By Stefano Sandoval Malori, Pietro Straulino, Charles E. Engeman, Ogletree Deakins International, S.C.
On February 24, 2017, Mexico’s Official Gazette of the Federation (known as the Diario Oficial de la Federación or DOF) published a decree that reformed and added several dispositions of Articles 107 and 123 of the Mexican Federal Constitution.
The goal of the reform is to transform the labor justice system in Mexico. The reform aims to consolidate autonomy of the labor justice system, promote efficiency in the administration of justice, and increase labor productivity.
The following highlights some of the most important aspects of the reform:
1. The reform eliminates the local and federal Conciliation and Arbitration Labor Boards (las Juntas Locales y Federales de Conciliación y Arbitraje) as tripartite labor justice administration organs and creates local and federal labor courts dependent on the federation’s judicial branch or of the power of the states of the Mexican Republic.
2. The reform creates a pre-judicial conciliatory stage. Employees and employers in conflict will be required to attend this stage of the proceedings before the commencement of a labor trial that would be processed before the courts. It is worth noting that this pre-judicial conciliatory stage will take place on a date and time expeditiously appointed by the conciliation centers (see below) in accordance with the applicable law.
3. At the local level, specialized and impartial conciliation centers (Centros de Conciliación) will be established in the states of the Mexican Republic. Those centers will be in charge of conducting the compulsory pre-judicial conciliatory stage.
4. The federal order provides for the integration of a decentralized agency (un Organismo Descentralizado) which, in addition to conducting the compulsory pre-judicial conciliatory stage described above, will be in charge of: (i) registering all the collective bargaining agreements applicable within the Mexican Republic; (ii) registering all the unionized organizations or labor unions of the country; and (iii) participating in and solving all administrative labor/collective matters.
5. The following principles will be incorporated in the law: (i) representation of collective union organizations and (ii) certainty in the execution (signature), registration and storage of collective bargaining agreements.
6. The ratification of the collegiate circuit courts as jurisdictional bodies in charge of reviewing and deciding appellate claims filed against resolutions issued by the lower courts.
In order to implement the reform— which, along with its modifications, became effective on the day after it was published in the DOF, the following must take place to transition to the new justice system:
1. The Mexican Congress and the legislatures of the states of the Mexican Republic must make the necessary changes to local and federal legal bodies within one year of the reform’s effective date.
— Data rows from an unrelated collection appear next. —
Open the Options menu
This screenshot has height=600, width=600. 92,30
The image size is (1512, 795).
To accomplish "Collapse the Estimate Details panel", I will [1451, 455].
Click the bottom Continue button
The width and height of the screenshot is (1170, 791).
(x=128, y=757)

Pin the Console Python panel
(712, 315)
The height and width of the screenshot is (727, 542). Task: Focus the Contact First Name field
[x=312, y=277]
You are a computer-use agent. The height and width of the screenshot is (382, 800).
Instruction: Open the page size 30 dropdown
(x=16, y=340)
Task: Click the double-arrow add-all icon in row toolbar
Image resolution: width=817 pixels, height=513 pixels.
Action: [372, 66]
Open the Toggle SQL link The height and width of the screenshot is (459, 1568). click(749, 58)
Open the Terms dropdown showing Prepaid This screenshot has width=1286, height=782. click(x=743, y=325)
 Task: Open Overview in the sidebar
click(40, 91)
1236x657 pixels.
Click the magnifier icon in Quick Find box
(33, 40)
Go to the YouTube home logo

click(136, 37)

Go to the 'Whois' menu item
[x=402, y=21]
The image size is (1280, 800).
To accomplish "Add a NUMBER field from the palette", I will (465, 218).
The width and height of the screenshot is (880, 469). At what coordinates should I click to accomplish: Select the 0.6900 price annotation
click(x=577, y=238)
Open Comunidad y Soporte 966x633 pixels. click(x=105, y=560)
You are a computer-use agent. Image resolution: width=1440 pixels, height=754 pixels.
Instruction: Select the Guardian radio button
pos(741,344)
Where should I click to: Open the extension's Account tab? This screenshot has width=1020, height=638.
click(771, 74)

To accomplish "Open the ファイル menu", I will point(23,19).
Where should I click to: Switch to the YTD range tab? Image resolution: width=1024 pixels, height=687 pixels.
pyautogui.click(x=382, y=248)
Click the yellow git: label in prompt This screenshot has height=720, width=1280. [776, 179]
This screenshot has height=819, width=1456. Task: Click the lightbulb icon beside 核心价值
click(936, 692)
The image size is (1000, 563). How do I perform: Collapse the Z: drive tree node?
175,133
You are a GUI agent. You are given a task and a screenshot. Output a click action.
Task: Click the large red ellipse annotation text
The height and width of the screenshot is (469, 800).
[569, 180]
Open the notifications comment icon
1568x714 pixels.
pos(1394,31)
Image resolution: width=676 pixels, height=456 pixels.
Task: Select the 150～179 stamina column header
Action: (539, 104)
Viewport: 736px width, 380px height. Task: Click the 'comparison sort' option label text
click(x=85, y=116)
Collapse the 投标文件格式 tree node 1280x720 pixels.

2. Until the courts, conciliation centers, and decentralized agency become operational, the labor boards and, as applicable, the Secretary of the Ministry of Labor and Social Welfare or the local labor authorities will continue to process the conflicts arising between employees and employers, as well as any other issues related to the registration of collective bargaining agreements and unionized organizations.
3. All matters pending at the time the activities of the courts, conciliation centers, and/or decentralized agency begin will be solved in accordance with the legal dispositions in effect at the time of the matter’s commencement.
4. The competent authorities and the labor boards must transfer all files and documents under their attention and shelter to the courts, the conciliation centers, and/or the decentralized agency.